Commonly called the sunshine vitamin, vitamin D is important for the maintenance of the correct levels of calcium in the blood, and thus normal mineralisation of bone. With adequate access to sunlight, the horses will produce their own vitamin D. However, for horses that are stabled or rugged for long periods it is sensible to provide an additional source of vitamin D via the feed or a vitamin and mineral supplement.
Vitamin K plays a role in bone and cartilage metabolism and it is thought that deficiencies may affect bone metabolism. Whilst dietary requirements for vitamin K have not been fully established, there is evidence that vitamin K supplementation might be helpful for young horses, as it is necessary for the production of osteocalcin; the hormone responsible for facilitating bone metabolism and mineralisation..
Nutrition clearly plays a major role in correct bone development; youngstock that do not receive the right balance of nutrients in their diet are a risk of skeletal problems including DOD’s.
All Connolly’s RED MILLS feeds have been specifically formulated to help support bone health. Our Pro Balance vitamin and mineral package ensures that your youngstock receive optimal levels, and the correct ratios, of essential minerals and vitamins such as calcium, phosphorus, copper, vitamins A, D and K. Moreover, our high quality protein from soya is rich in essential amino acids such as lysine, to help the bones build a strong framework.
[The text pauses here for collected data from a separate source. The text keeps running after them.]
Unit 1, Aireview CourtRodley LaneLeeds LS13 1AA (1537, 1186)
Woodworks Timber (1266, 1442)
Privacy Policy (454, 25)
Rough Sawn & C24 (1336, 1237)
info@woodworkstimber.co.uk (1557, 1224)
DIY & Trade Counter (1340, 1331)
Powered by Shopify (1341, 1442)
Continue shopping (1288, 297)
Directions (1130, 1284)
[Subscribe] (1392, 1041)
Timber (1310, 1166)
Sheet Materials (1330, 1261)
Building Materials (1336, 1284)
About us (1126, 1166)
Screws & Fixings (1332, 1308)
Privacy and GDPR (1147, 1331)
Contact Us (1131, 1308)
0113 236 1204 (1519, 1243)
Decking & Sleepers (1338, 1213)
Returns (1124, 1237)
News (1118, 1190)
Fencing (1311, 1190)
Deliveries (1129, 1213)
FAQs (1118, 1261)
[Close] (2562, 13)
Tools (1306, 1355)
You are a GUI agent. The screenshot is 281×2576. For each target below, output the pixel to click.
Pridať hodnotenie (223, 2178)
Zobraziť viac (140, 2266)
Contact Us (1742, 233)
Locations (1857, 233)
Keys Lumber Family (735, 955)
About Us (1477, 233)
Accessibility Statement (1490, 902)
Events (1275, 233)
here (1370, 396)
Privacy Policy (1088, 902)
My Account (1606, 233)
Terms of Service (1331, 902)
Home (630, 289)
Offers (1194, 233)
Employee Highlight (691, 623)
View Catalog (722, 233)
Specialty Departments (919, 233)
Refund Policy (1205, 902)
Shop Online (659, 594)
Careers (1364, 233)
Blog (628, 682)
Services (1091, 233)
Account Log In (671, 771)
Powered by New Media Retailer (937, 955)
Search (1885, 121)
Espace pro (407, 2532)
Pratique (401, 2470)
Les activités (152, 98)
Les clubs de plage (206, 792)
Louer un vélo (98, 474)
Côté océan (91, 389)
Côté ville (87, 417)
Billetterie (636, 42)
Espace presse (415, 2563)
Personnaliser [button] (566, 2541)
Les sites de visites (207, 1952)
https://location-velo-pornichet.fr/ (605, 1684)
By selecting a Connolly’s RED MILLS feed designed and formulated for young, growing horses, you can be confident that you are providing the proper level of essential nutrients to your youngstock.
In some situations, such as; the latter stages of pregnancy (when the majority of foetal bone development occurs), lactation, periods of early rapid growth or the first stages training, it can be beneficial to provide additional nutritional support targeted at maintaining and improving bone health. For the pregnant or lactating mare, we recommend Foran Equine Cal-Gro. Cal-Gro has been formulated to be fed during late pregnancy when the majority of foetal bone development occurs), and throughout lactation. Unlike other calcium supplements for horses Cal-Gro not only contains calcium and phosphorus in the ideal ratio of 2:1, it also includes the essential amino acid lysine, chelated copper, zinc and silica all of which help to support foetal bone development and optimise the nutritional content of milk.
To continue supporting bone health and development in foals right through to young horses, we recommend Foran Equine Osteo-Glycan. This is a superior powdered supplement containing highly available calcium. Chelated copper and zinc, as well as vitamins A and D are included to support bone mineralisation. Osteo-Glycan also contains marine collagen, and clinoptilolite, an organic silica, all of which play essential roles in the formation of bone.